Are the Coronavirus Case Counts Useful?

“All models are wrong, but some models are useful. So the question you need to ask is not ‘Is the model true?’ (it never is) but ‘Is the model good enough for this particular application?’ ”

— George Box

The COVID-19 pandemic has inspired many of us to dig into the publicly available pandemic data; yet every time a new analysis is presented, someone inevitably asks: “But what about testing?” How can we extract any useful information out of the number of reported cases when the testing protocol is murky at best? Does our lack of information about testing render the data useless? To use or not to use the data, that is the question.

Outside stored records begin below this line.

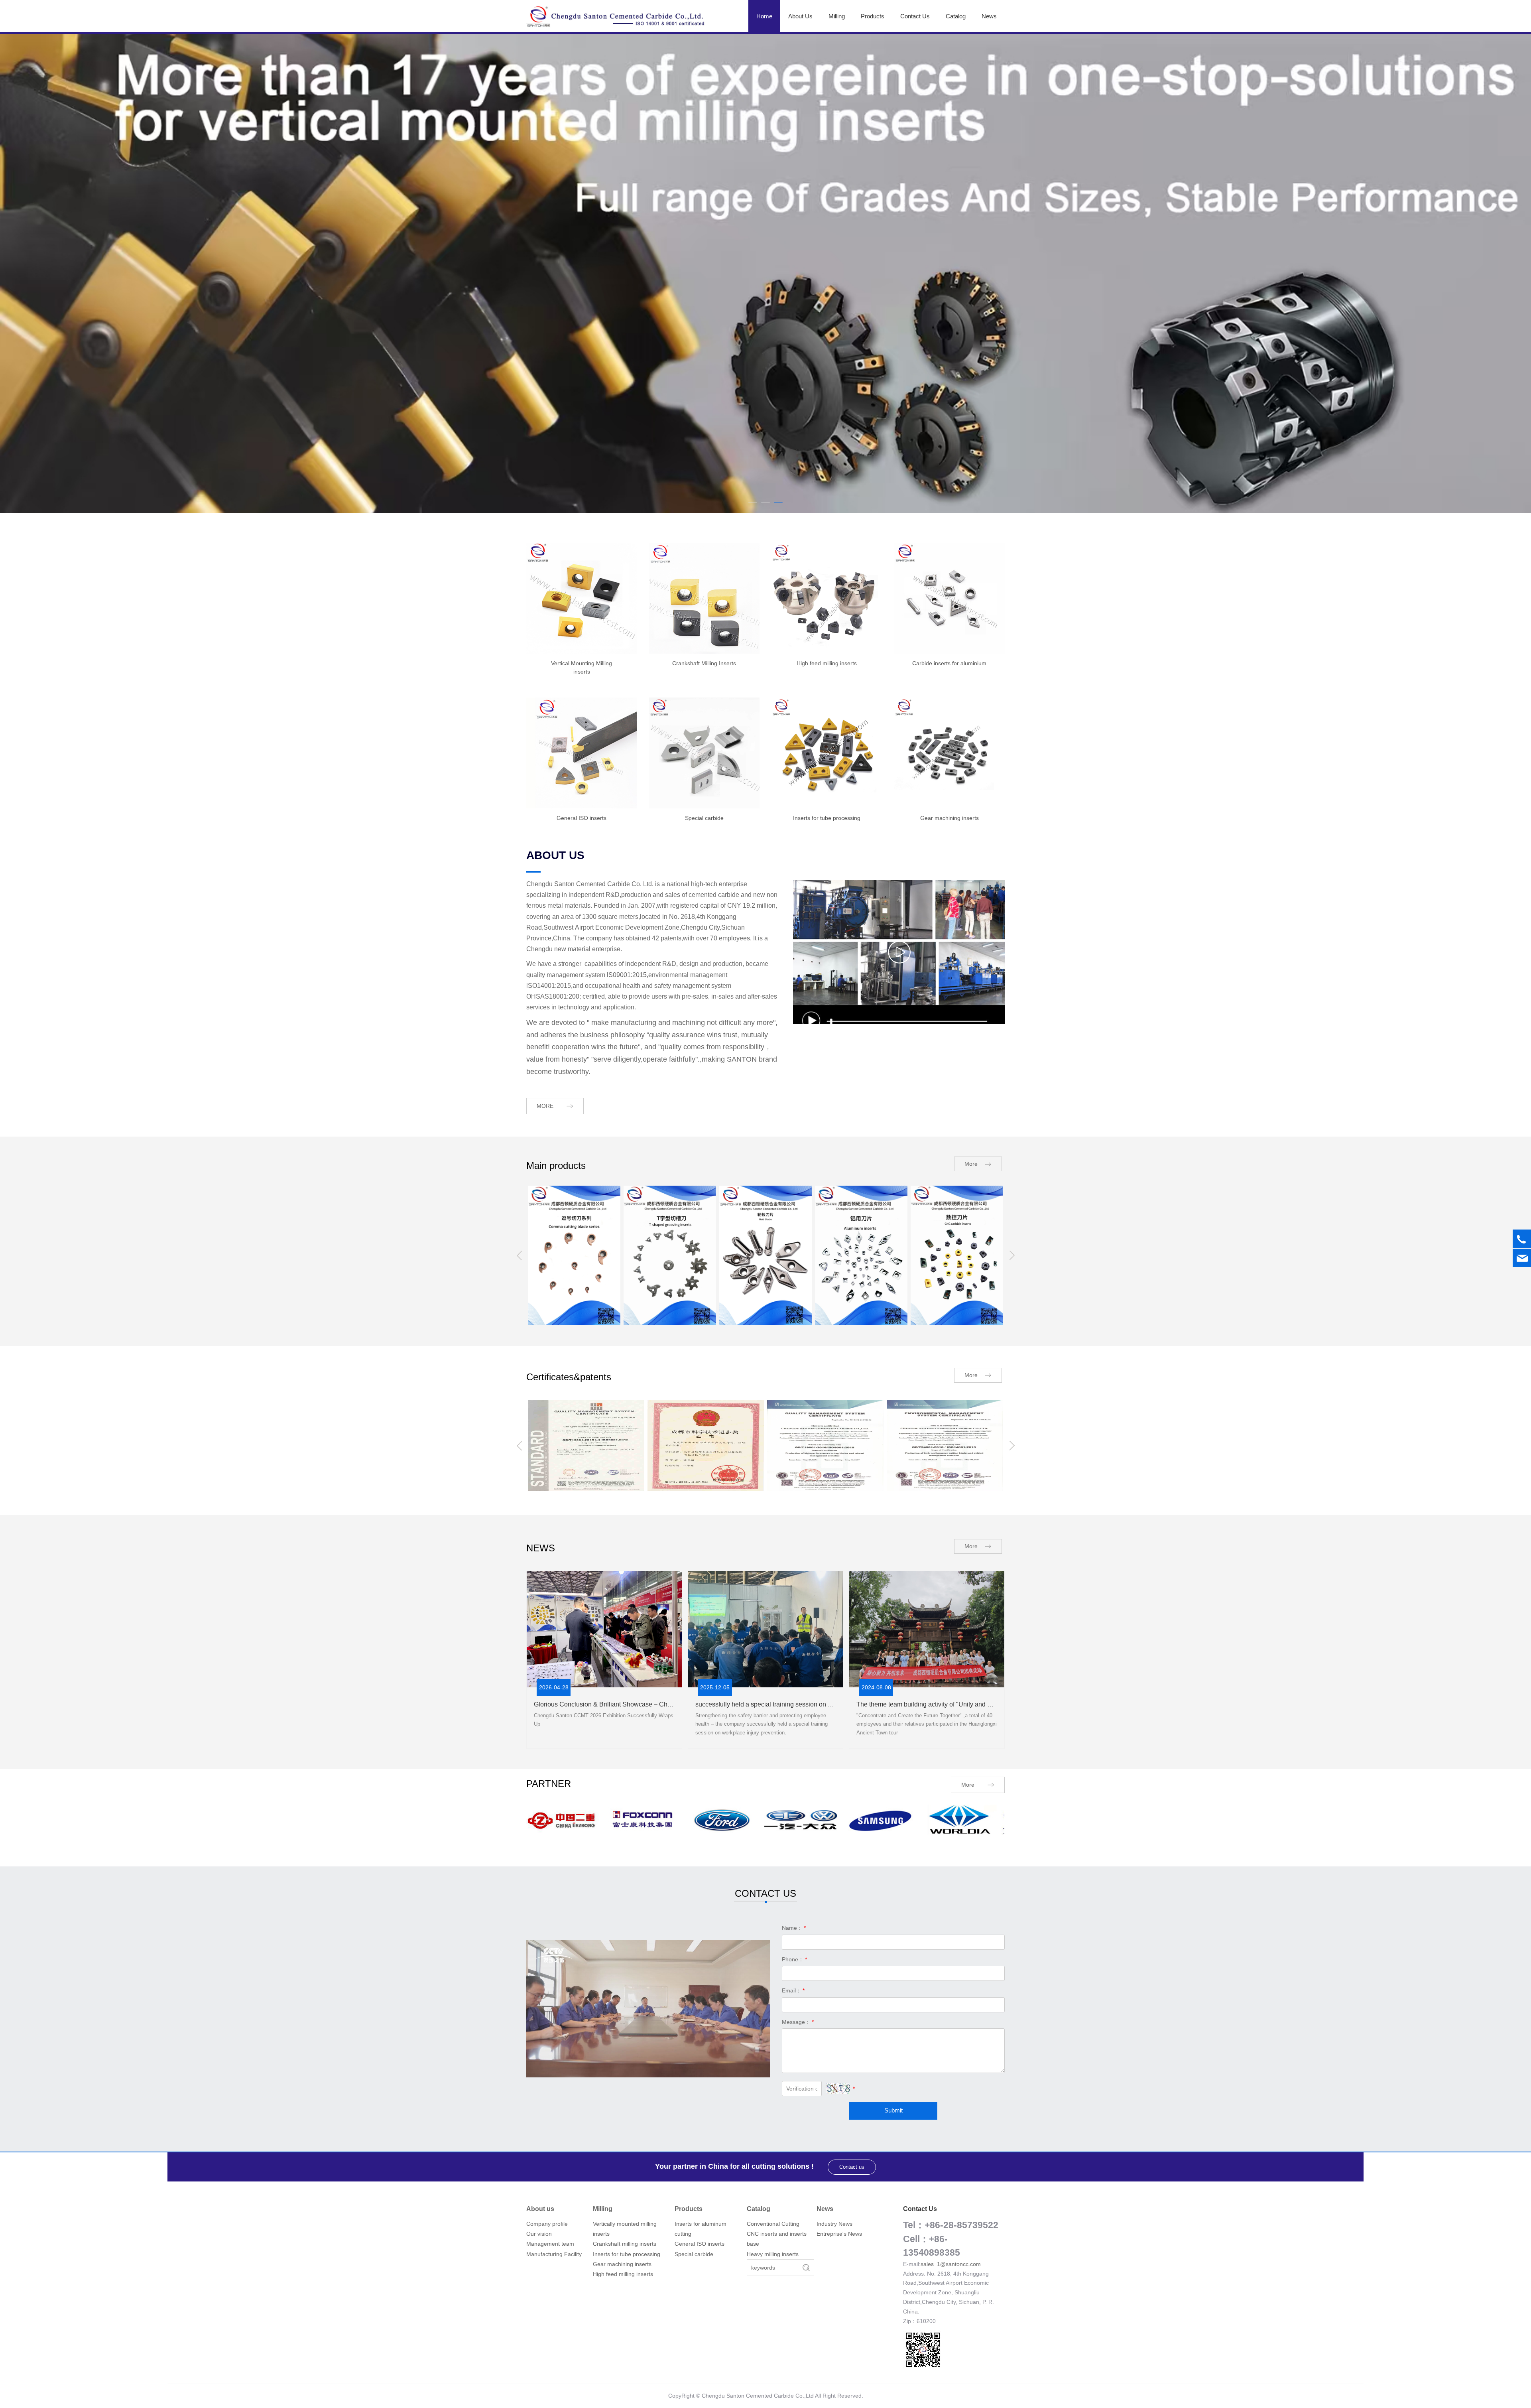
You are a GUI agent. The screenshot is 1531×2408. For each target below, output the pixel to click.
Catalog (956, 16)
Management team (550, 2243)
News (989, 16)
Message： (798, 2021)
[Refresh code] (838, 2088)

The answer to this conundrum is “it depends on what you want to learn from the data.” If you want to estimate the absolute number of coronavirus cases given the reported number of positive tests, you are likely to be stymied. We do not know the total number of cases; moreover, we do not know of any way to get a reasonable estimate of the absolute number of cases with the information we currently have; (Iceland may be an exception to this since they appear to have implemented something close to 5% randomized testing across their population). But there are potentially useful analyses that can be done that do not require absolute numbers and instead rely on rates. That is, we can ask how fast is the virus spreading versus how many cases are out there.

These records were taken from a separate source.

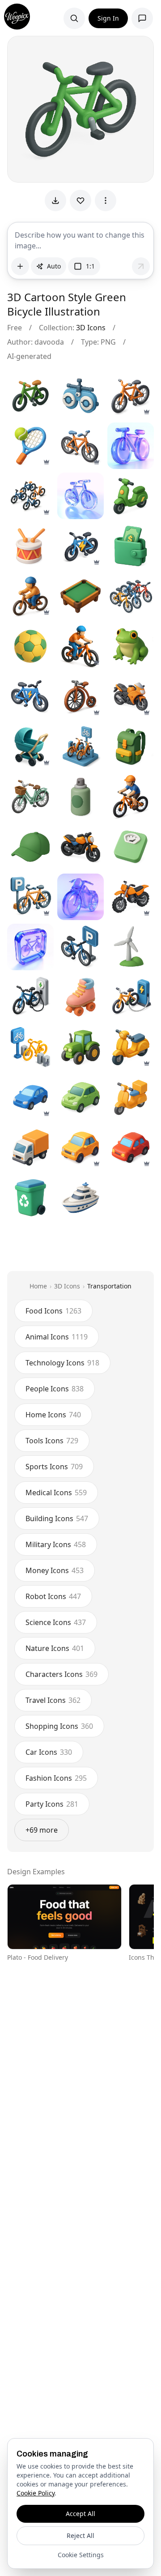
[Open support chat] (142, 18)
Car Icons (48, 1752)
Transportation (109, 1286)
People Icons (54, 1389)
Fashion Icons (56, 1778)
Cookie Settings (81, 2554)
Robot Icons (53, 1596)
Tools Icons (51, 1441)
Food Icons (53, 1311)
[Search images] (74, 18)
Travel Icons (52, 1700)
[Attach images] (20, 266)
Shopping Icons (59, 1726)
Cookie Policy (36, 2493)
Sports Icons (54, 1466)
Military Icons (55, 1544)
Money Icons (54, 1570)
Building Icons (56, 1518)
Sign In (108, 18)
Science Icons (55, 1622)
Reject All (80, 2535)
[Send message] (141, 266)
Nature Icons (54, 1648)
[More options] (105, 200)
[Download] (55, 200)
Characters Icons (61, 1674)
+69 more (41, 1830)
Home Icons (53, 1415)
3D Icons (91, 328)
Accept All (80, 2513)
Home (38, 1286)
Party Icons (51, 1804)
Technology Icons (62, 1363)
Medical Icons (56, 1492)
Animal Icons (56, 1337)
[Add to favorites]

The fundamental issues underlying the testing question were beautifully articulated in a recent FiveThirtyEight article entitled: “Coronavirus Case Counts Are Meaningless* *Unless you know something about testing. And even then it gets complicated”. The article provides an excellent discussion of what can go wrong when using the number of reported cases as a proxy for the actual number of cases, and illustrates particular pitfalls using simulated data derived from different testing protocols. In the following scenarios, we will shamelessly borrow FiveThirtyEight’s idea (imitation is the purest form of flattery!) but we will: (a) skip the SIR model and instead select two functions to represent the actual number of cases in two idealized populations and (b) focus on the impact of testing protocols on measured fractional growth rates for a given distribution of cases.

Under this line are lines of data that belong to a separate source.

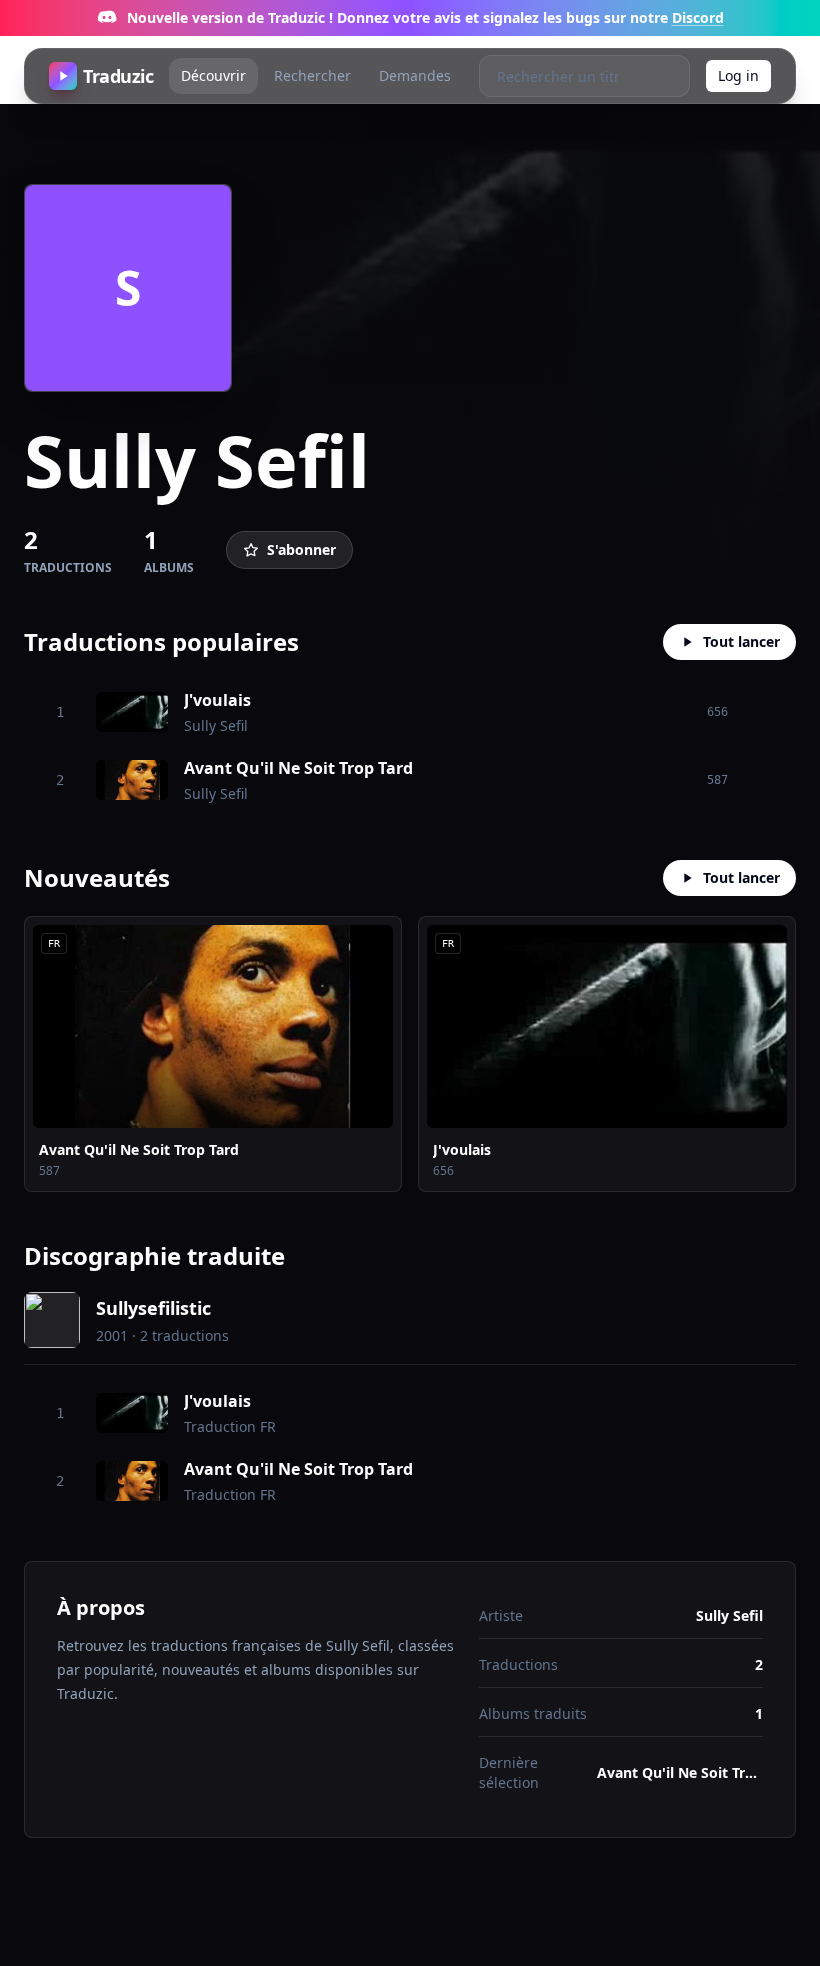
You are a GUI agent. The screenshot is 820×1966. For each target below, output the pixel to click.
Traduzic (118, 76)
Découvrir (213, 75)
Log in (738, 75)
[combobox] (564, 76)
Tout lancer (741, 641)
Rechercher (312, 75)
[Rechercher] (668, 76)
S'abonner (301, 549)
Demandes (415, 75)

Exploring different idealized testing protocols

Consider two imaginary countries, ShutItDownia and WaitAndSeeLand. ShutItDownia quickly implemented stringent policies at the first hint of the pandemic and rapidly brought the spread of the disease under control (left). WaitAndSeeLand waited to react and their growth curve is exponential followed by an exponential with a slower time constant e.g. after implementing weak social distancing policies (right). The lines in the top plots represent the actual total number of cases in each country (which are unknown). The lines in the bottom plots represent the fractional growth rates of the top curves. These rates are also unknown, and we would like to estimate them from the testing data. Note that our functions are not meant to be exact replicas of actual countries; rather they will serve to illustrate the impact of testing decisions in the following four scenarios. Both imaginary countries have 100,000 residents.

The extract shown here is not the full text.